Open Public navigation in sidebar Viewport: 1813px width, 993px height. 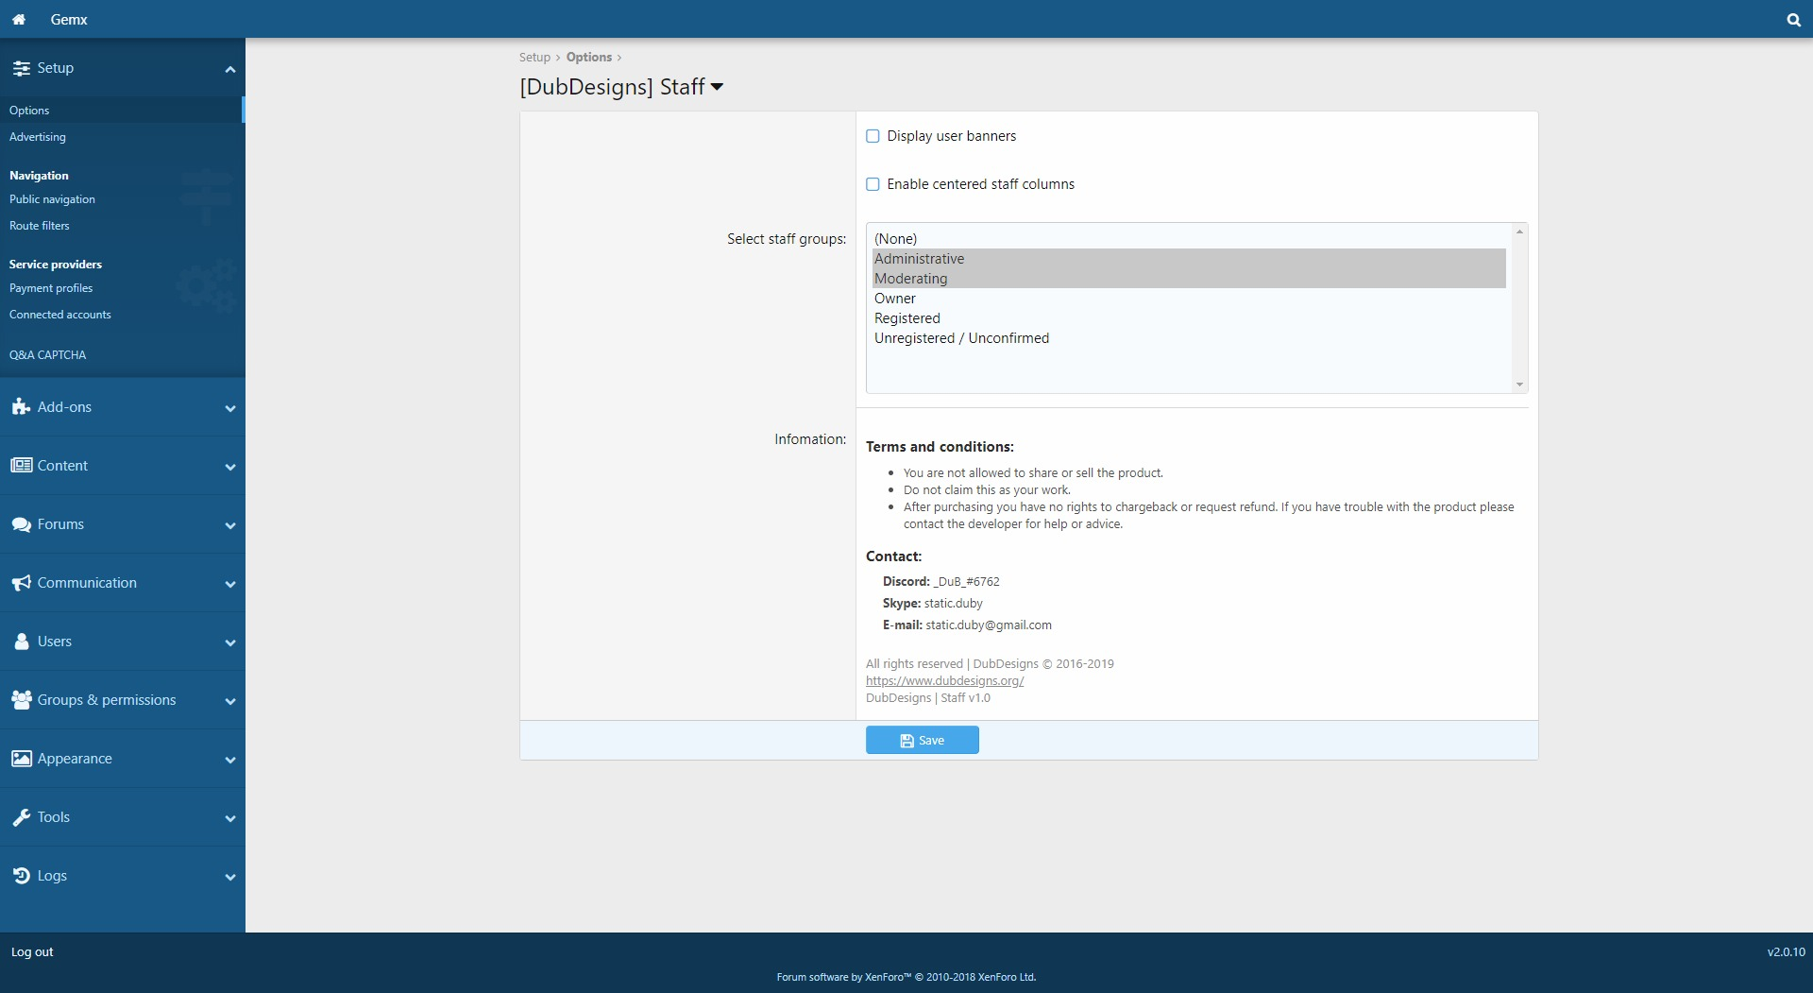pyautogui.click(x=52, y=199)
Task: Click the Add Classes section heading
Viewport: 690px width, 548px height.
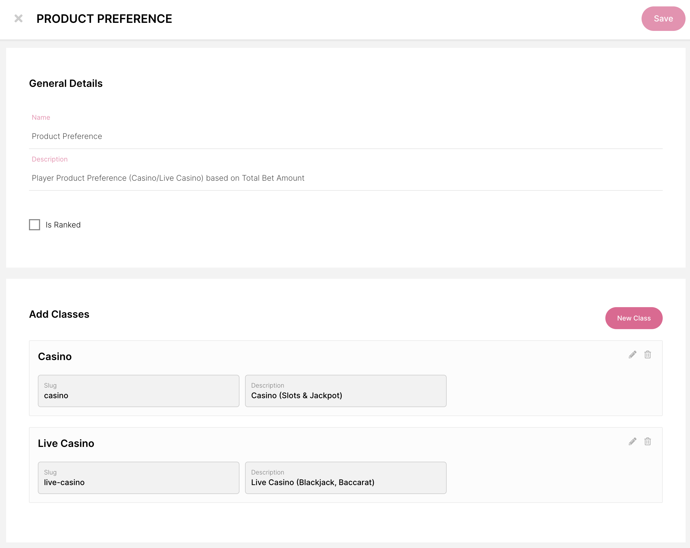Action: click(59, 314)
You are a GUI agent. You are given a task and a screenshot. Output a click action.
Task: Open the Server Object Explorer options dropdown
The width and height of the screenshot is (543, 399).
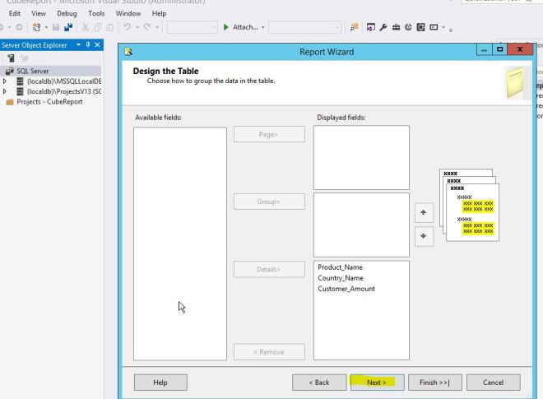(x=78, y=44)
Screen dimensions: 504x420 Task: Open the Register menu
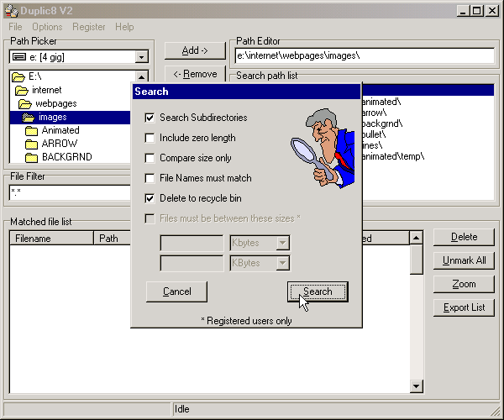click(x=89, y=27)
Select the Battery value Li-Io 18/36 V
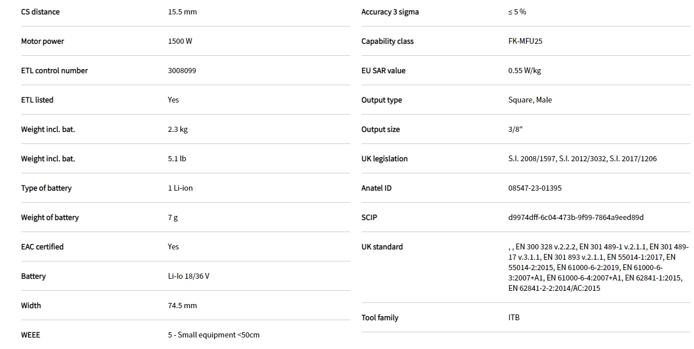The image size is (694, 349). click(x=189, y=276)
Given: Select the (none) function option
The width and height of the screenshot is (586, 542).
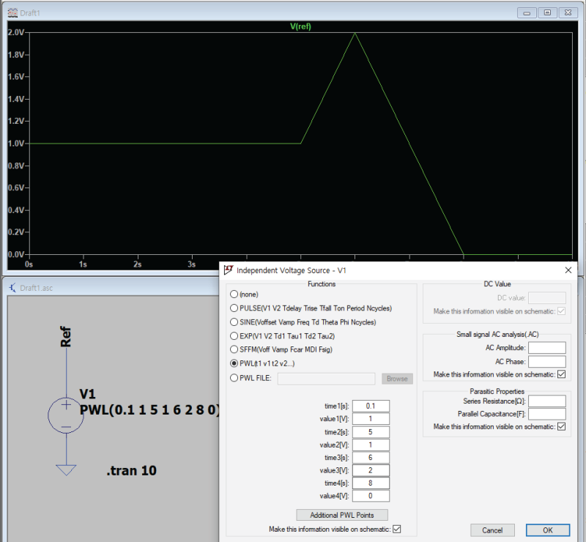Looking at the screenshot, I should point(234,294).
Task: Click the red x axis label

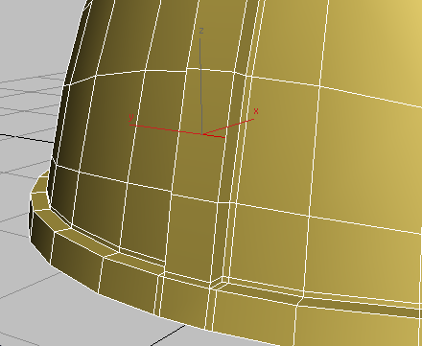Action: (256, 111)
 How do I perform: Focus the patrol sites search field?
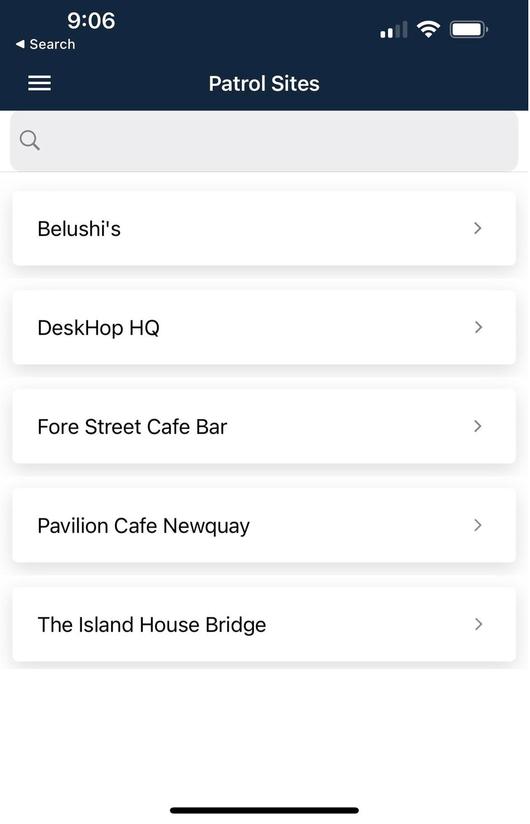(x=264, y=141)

What is being asked: Pictures stay out of the copy. Reproduce exactly the lines from the one containing "Task: Click the red x axis label" through the last line of the records above, both included.

Response:
Task: Click the red x axis label

Action: (256, 111)
 How do I perform: Focus the patrol sites search field?
(x=264, y=141)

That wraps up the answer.